Workshop: "Fostering scientific careers with individual development plans"

This session is geared toward those faculty who mentor postdocs and graduate students.  What skills are needed for success in scientific careers?  Four professional organizations have studied this question.  We will examine their results and consider how to best provide appropriate training to OIST postdocs and graduate students.  The benefits of using individual development plans (IDPs) to guide career and professional development will be discussed.

More about the instructor:

Philip Clifford is Associate Dean for Research in the College of Applied Health Sciences at the University of Illinois at Chicago and Director of Mentoring for the UIC Center for Clinical and Translational Science.  He is an outspoken advocate of career and professional development for PhD scientists.  In addition to founding the Office of Postdoctoral Education at the Medical College of Wisconsin, he helped initiate national reform by participating in the establishment of both the National Postdoctoral Association and the AAMC GREAT Group Postdoctorate Leaders Section.  He is a coauthor of the widely acclaimed career website, myIDP.sciencecareers.org and an accompanying series of career planning articles in ScienceCareers.

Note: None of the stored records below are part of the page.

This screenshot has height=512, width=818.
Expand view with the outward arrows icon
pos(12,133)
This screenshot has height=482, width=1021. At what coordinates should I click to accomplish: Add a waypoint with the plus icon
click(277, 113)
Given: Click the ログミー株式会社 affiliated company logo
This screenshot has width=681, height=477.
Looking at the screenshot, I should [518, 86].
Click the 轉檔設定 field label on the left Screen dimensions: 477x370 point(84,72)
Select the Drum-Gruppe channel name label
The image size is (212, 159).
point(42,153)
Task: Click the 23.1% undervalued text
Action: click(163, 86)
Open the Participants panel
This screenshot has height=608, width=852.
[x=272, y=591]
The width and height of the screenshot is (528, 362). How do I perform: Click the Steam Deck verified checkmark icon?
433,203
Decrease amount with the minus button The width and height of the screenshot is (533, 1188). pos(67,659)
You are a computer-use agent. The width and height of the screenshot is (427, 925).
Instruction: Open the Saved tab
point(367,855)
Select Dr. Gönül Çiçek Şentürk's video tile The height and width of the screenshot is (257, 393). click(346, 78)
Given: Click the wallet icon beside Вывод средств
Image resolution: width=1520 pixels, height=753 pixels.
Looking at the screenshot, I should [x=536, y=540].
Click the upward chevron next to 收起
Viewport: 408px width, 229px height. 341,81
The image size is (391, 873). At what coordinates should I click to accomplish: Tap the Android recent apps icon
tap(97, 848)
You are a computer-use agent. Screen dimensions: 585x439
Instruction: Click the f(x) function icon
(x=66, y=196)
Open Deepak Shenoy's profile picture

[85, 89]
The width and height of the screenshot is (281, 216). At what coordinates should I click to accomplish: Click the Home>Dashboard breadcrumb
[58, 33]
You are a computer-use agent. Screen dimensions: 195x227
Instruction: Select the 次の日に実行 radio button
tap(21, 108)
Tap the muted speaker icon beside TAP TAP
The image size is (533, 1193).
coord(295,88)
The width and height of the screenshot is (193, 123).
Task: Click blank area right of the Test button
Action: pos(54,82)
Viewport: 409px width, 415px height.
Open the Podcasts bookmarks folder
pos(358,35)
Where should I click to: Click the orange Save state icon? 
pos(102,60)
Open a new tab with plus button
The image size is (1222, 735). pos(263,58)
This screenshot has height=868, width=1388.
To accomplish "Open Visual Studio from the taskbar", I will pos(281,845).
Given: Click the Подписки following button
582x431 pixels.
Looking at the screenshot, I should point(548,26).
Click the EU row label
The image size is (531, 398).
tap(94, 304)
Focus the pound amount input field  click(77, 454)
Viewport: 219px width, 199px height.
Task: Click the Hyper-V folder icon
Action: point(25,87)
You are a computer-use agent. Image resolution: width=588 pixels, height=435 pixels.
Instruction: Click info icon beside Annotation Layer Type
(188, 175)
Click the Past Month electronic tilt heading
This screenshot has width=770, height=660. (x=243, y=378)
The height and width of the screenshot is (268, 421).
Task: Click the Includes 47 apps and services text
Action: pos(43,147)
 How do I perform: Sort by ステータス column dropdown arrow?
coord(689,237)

Dr. Clifford heads an active research program investigating the physiological mechanisms regulating skeletal muscle blood flow during exercise.  His research laboratory has been funded by the NIH, the American Heart Association, and the Department of Veterans Affairs.  He is a fellow of the American Heart Association, the American College of Sports Medicine, and the American Physiological Society Cardiovascular Section.  He serves on the editorial boards of several physiological journals, and participates on grant review panels at the NIH, NASA, and the American Heart Association.  He is also a consultant in the medical device industry and a member of the Anesthesia and Respiratory Devices Panel at the FDA.

Dr. Clifford has presented seminars and workshops at major scientific conferences such as American Association of Anatomists, American Society for Microbiology, American Society for Molecular Biology and Biochemistry, American Society for Pharmacology and Experimental Therapeutics, American Physiological Society, American Heart Association, Society for Neuroscience and at career events held by universities around the world such as Columbia University, Duke University, Harvard University, Johns Hopkins University, Penn State University, Salk Institute for Biological Sciences, St. Jude Children's Research Hospital, Texas A&M, Washington University, University of Chicago, University of Pittsburgh, University of Puerto Rico, University of Washington, University of Wisconsin, University of Copenhagen, University of Calgary, University of Toronto, Indian Centre for Cellular and Molecular Biology, European Molecular Biology Laboratory, and the National Institutes of Health.